Only the lines from the one that contains "You are a GUI" to the last line below, both included, should be transcribed. Pictures stay out of the copy.

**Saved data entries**
════════
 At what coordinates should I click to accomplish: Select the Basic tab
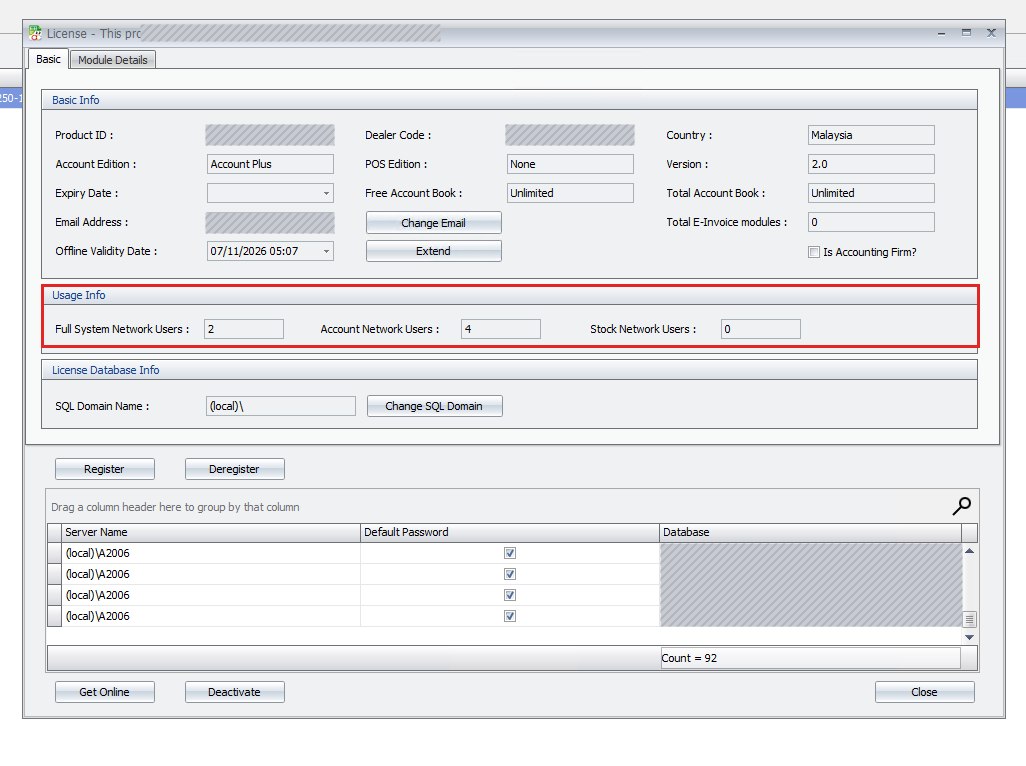pos(48,59)
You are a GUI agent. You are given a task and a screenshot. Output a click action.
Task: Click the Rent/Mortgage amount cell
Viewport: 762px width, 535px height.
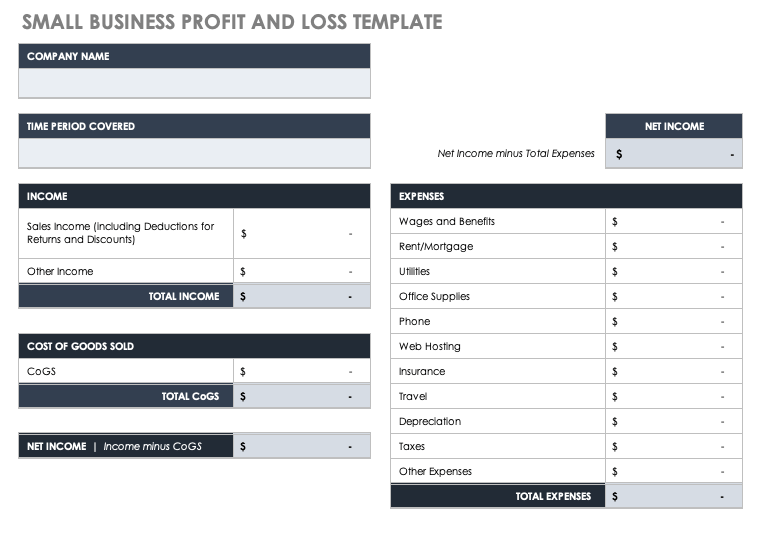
════════
**ANSWER SECTION**
You are a GUI agent. You are given a task and a screenshot. Output a click action.
Task: Click the Rent/Mortgage amount cell
Viewport: 762px width, 535px height.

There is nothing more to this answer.